- **文档**
────────────────────────────────────────

网关推理扩展

Gateway 推理扩展#

本教程将指导您在生产环境中设置和使用 Gateway 推理扩展。该扩展通过 gateway 实现推理功能，支持单独的推理模型和推理池。

先决条件#

在开始本教程之前，请确保您已

一个具有可用 GPU 节点的 Kubernetes 集群
kubectl 已配置为访问您的集群
helm 已安装
一个拥有 API 令牌的 Hugging Face 账户
对 Kubernetes 概念有基本了解

概述#

Gateway 推理扩展提供

单独模型推理：直接访问特定模型
推理池：对多个模型实例进行负载均衡访问
Gateway API 集成：标准的 Kubernetes Gateway API 用于路由
vLLM 集成：高性能推理引擎支持

步骤 1：环境设置#

1.1 创建 Hugging Face Token Secret#

首先，使用您的 Hugging Face 令牌创建一个 Kubernetes secret

# Replace <YOUR_HF_TOKEN> with your actual Hugging Face token
kubectl create secret generic hf-token --from-literal=token=<YOUR_HF_TOKEN>

1.2 安装 Gateway API CRD#

安装所需的自定义资源定义 (CRDs)

────────────────────────────────────────

- **书面题目**
判断以下说法是否与文档相符，每条回答"是"或"否"，并原文引用起决定作用的语句：(a) 开始之前需要一个具有可用 GPU 节点的 Kubernetes 集群；(b) 推理池只能访问单个模型实例；(c) Hugging Face 令牌要存放在一个 Kubernetes secret 中。 数据与这份文档毫无关系。

- **给定数据**
────────────────────────────────────────

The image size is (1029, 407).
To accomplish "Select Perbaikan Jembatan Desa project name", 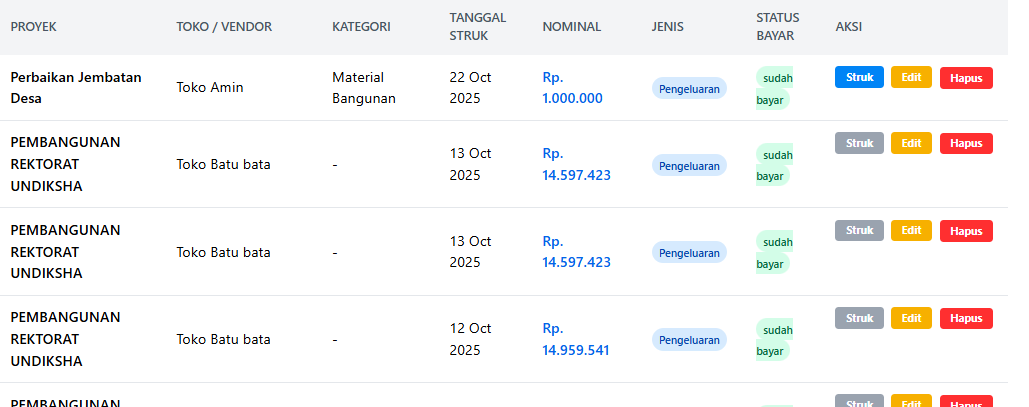I will pos(76,87).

────────────────────────────────────────

- **回答**
(a) 是。"一个具有可用 GPU 节点的 Kubernetes 集群"
(b) 否。"推理池：对多个模型实例进行负载均衡访问"
(c) 是。"使用您的 Hugging Face 令牌创建一个 Kubernetes secret"